L’11 gennaio a Portici (Napoli), in occasione della presentazione del volume Immigrazione e accoglienza di Carmela Ferrara presso la libreria Libridine, si è tenuto un interessante dibattito su femminismo intersezionale e violenza di genere. Ad animarlo Lilia Giugni, ricercatrice presso il Centro Studi di Innovazione sociale dell’Università di Cambridge e co-fondatrice nonché direttrice del think tank britannico GenPol: Gender & Policy Insights.
L’abbiamo raggiunta telefonicamente, per saperne di più circa le sue attività e i suoi studi d’intersezione tra diritti civili e sociali.
Dottoressa Giugni, di cosa si occupa, precisamente, all’Università di Cambridge?
Da ricercatrice e attivista, mi occupo di questioni di genere e giustizia sociale e sono una Fellow della Royal Society of Arts and Commerce.
Femminismo e studi di genere: a che punto è la riflessione e la ricerca scientifica relativamente a questi ambiti?
Oggi assistiamo tanto a un revival dei femminismi e a un’esplosione di interesse per le questioni di genere, quanto a una crisi di rigetto verso queste stesse tematiche. Questa tensione si osserva sia negli studi di genere, come specifico settore accademico, che nella ricerca e nel dibattito multidisciplinare su temi limitrofi. In Gran Bretagna, per esempio, i contributi su questioni legate ai diritti delle donne e delle comunità Lgbtq+ sono in continuo aumento e in costante richiesta, anche come conseguenza del rinnovato attivismo femminista nella società. Al tempo stesso, però, cresce e diventa più virulenta anche l’opposizione ai valori che ispirano questo ambito di studi, un’opposizione che si manifesta, tra l’altro, in varie forme di men’s rights activism, cioè la complessa galassia della militanza anti-femminista.
Come si manifestano queste spinte oppositive e reazionarie?
Si manifestano tramite eventi e outlet di vario genere, atteggiamenti sessisti e omo-lesbo-bi-trans-fobici che cercano legittimazione anche nelle università e nel sistema di produzione dei saperi.
E in Italia a che punto è la notte relativamente all’ambito degli studi di genere?
In Italia, salvo rare per quanto importanti eccezioni, il filone degli studi di e sul genere è sempre stato fragile perché sotto-finanziato e spesso addirittura avversato.
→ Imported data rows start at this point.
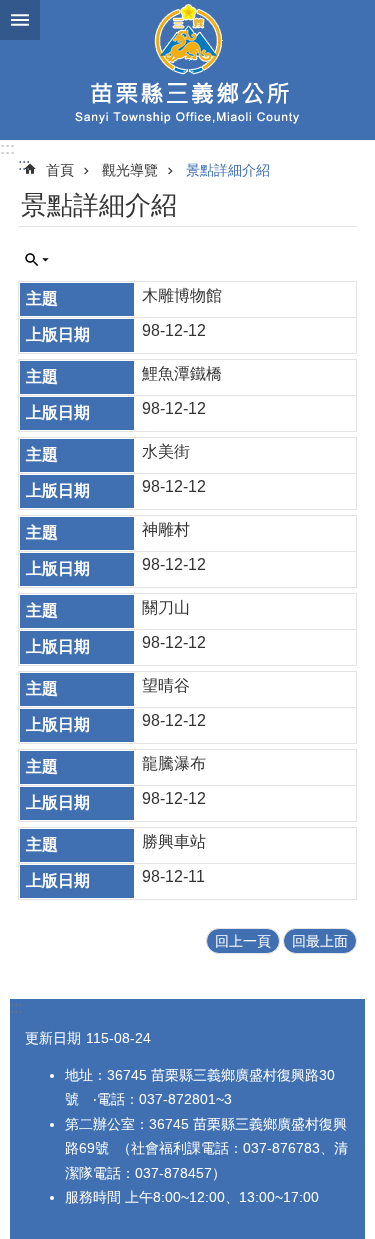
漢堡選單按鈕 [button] (20, 20)
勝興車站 (174, 841)
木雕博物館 (182, 295)
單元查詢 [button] (37, 260)
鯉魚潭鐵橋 (182, 373)
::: (7, 148)
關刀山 (166, 607)
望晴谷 (166, 685)
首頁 (60, 170)
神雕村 (166, 529)
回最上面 (320, 941)
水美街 (166, 451)
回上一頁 (243, 941)
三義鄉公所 (187, 70)
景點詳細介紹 (228, 170)
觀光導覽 (130, 170)
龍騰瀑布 (174, 763)
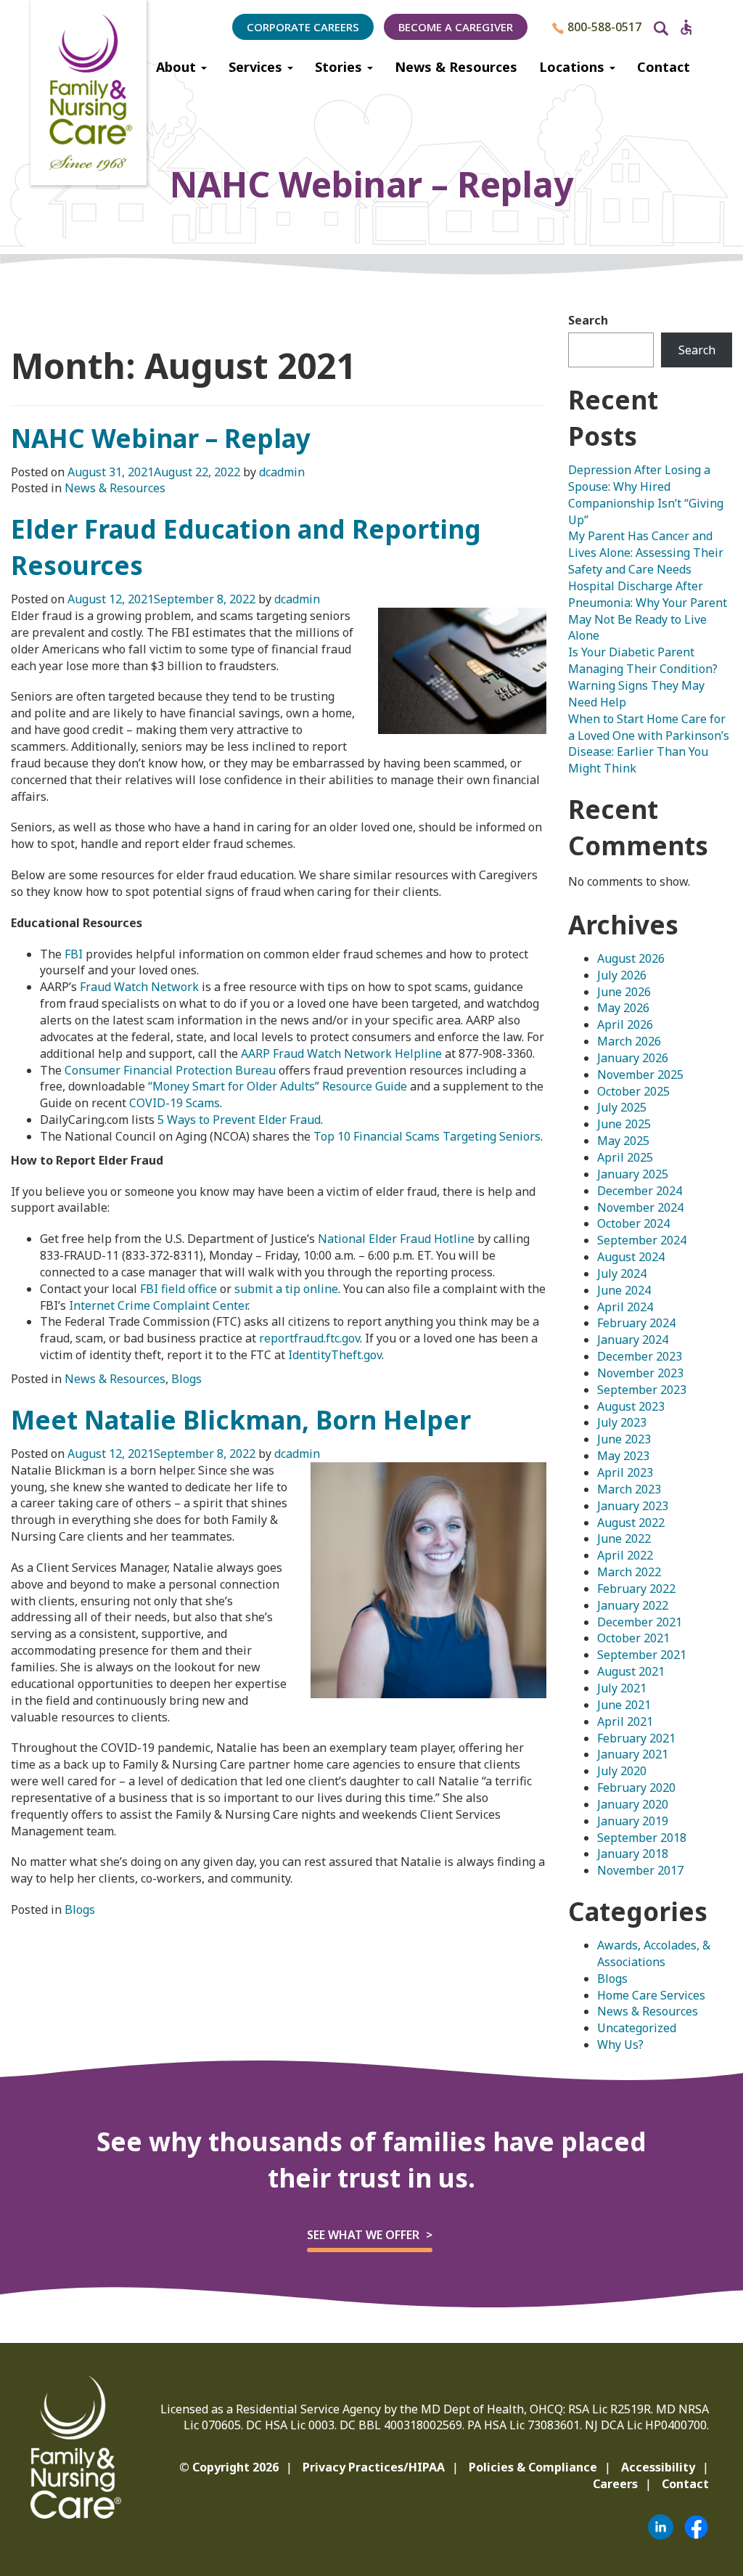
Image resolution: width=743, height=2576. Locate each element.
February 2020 (636, 1788)
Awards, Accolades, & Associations (653, 1953)
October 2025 (633, 1091)
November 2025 (640, 1075)
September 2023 (641, 1390)
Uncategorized (636, 2028)
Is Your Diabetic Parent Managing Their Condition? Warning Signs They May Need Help (643, 677)
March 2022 (629, 1572)
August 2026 (631, 958)
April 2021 (625, 1721)
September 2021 (641, 1655)
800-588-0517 (603, 27)
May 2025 (623, 1141)
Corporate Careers (303, 27)
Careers (615, 2484)
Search (588, 320)
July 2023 (621, 1422)
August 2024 (631, 1257)
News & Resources (456, 67)
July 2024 (621, 1273)
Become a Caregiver (455, 27)
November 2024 (640, 1207)
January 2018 (632, 1854)
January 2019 (632, 1821)
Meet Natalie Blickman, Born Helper (241, 1420)
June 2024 (624, 1290)
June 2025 (624, 1124)
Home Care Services (651, 1995)
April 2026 (625, 1024)
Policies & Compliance (533, 2467)
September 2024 (641, 1240)
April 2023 (625, 1472)
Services (257, 67)
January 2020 (632, 1804)
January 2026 (632, 1058)
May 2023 (623, 1456)
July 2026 (621, 975)
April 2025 (625, 1157)
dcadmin (282, 472)
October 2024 (633, 1223)
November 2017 (640, 1870)
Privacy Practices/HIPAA (374, 2467)
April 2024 (625, 1307)
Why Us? (620, 2045)
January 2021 (632, 1754)
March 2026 (629, 1041)
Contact (663, 67)
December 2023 (639, 1356)
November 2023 (640, 1373)
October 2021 (633, 1638)
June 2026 (624, 992)
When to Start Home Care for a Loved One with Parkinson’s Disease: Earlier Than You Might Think (648, 744)
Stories (340, 67)
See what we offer (363, 2235)
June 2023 (624, 1439)
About (178, 67)
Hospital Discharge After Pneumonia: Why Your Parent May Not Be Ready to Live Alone (647, 611)
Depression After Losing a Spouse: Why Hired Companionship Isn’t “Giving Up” (645, 495)
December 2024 (639, 1191)
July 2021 (621, 1688)
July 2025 (621, 1107)
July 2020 (621, 1771)
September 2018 (641, 1838)
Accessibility (658, 2467)
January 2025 (632, 1174)
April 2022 (625, 1555)
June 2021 (624, 1705)
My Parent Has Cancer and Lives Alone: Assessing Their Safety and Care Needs (645, 552)
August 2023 (631, 1406)
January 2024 (632, 1340)
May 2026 (623, 1008)
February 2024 (636, 1323)
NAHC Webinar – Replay (161, 438)
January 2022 (632, 1605)
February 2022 (636, 1589)
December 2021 (639, 1622)
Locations (573, 67)
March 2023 (629, 1489)
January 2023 (632, 1506)
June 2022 (624, 1538)
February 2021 (636, 1738)
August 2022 (631, 1522)
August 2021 (631, 1671)
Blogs (186, 1379)
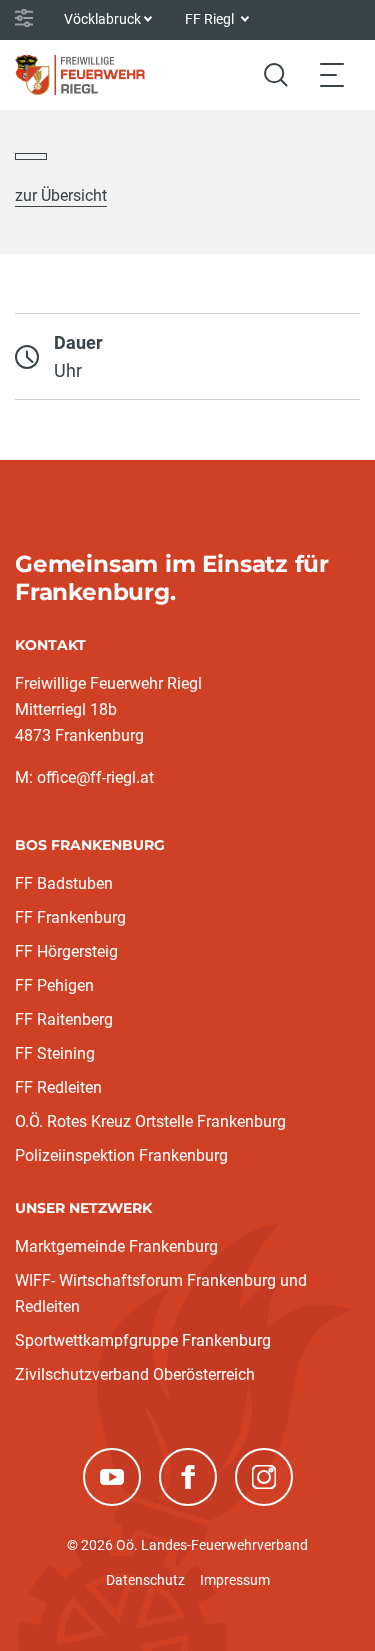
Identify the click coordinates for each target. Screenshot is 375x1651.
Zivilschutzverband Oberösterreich (135, 1374)
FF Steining (55, 1053)
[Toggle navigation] (332, 74)
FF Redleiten (58, 1087)
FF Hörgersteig (66, 951)
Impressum (235, 1580)
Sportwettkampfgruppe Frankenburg (143, 1340)
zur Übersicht (61, 195)
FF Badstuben (64, 883)
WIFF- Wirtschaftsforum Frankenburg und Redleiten (161, 1293)
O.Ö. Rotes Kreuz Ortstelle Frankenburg (150, 1121)
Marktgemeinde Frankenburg (116, 1246)
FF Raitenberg (64, 1019)
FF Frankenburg (70, 917)
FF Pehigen (54, 985)
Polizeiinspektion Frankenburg (121, 1155)
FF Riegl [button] (211, 19)
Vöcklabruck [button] (102, 19)
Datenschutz (145, 1580)
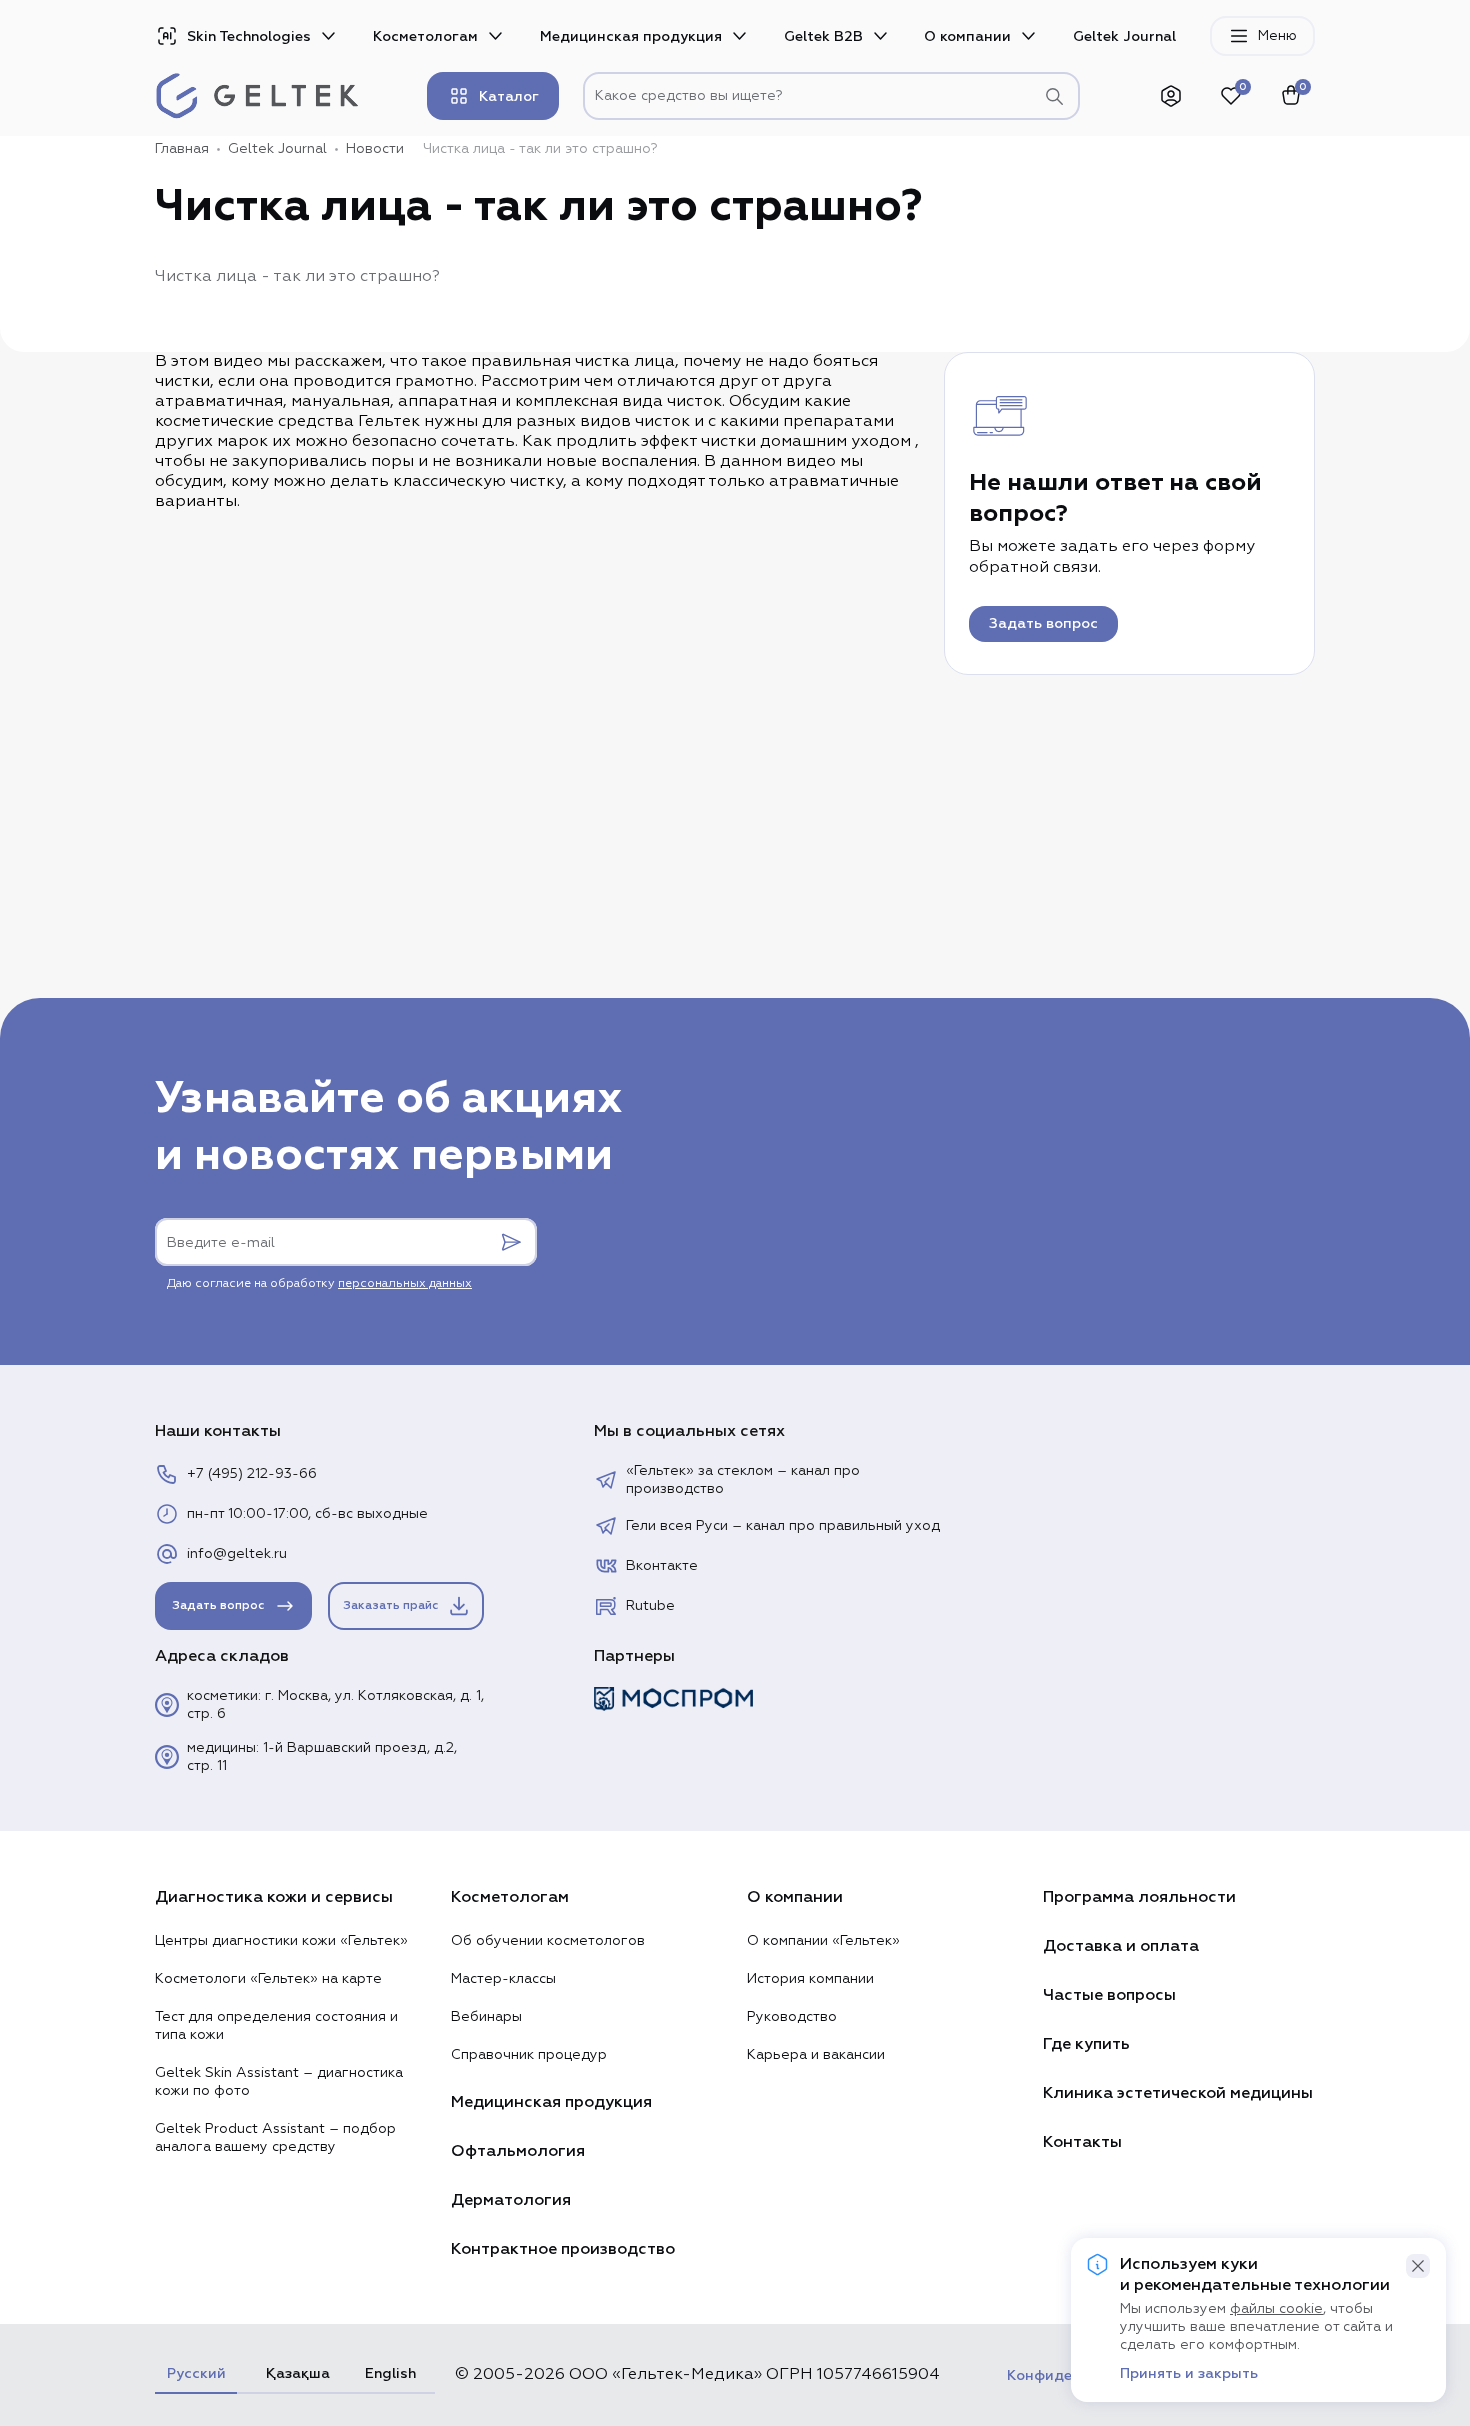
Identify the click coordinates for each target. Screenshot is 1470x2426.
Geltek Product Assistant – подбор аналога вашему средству (275, 2138)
Oggi riscontriamo un forte interesse soprattutto nella componente studentesca e tra le ricercatrici e i ricercatori più giovani, ma scontiamo anche la presenza di una radicatissima (e tendenziosa) retorica conservatrice che ha fatto del concetto stesso di genere uno spauracchio da agitare per fini politici. Credo che due strade possano offrire spunti e soluzioni utili. In primis, e fermo restando il valore degli studi di genere come disciplina, è importante incoraggiare l’esplorazione e l’integrazione di prospettive di genere in tutti i settori. Occorre far passare il messaggio che comprendere le questioni di genere significa gettar luce su fondamentali questioni economiche, sociali e culturali, e contribuire a trovare soluzioni efficaci.
Insomma, la sua soluzione è in una prospettiva d’analisi intersezionale?
Senza dubbio. Proprio per questo motivo, una visione intersezionale, se applicata con intelligenza a livello non solo teorico ma pratico, può contribuire a mettere in luce come le discriminazioni e la violenza di genere siano inscindibilmente legate ad altre forme di ingiustizia sociale, e come ‘connettere i puntini’ sia indispensabile sia per comprendere la nostra società che per costruirne una migliore.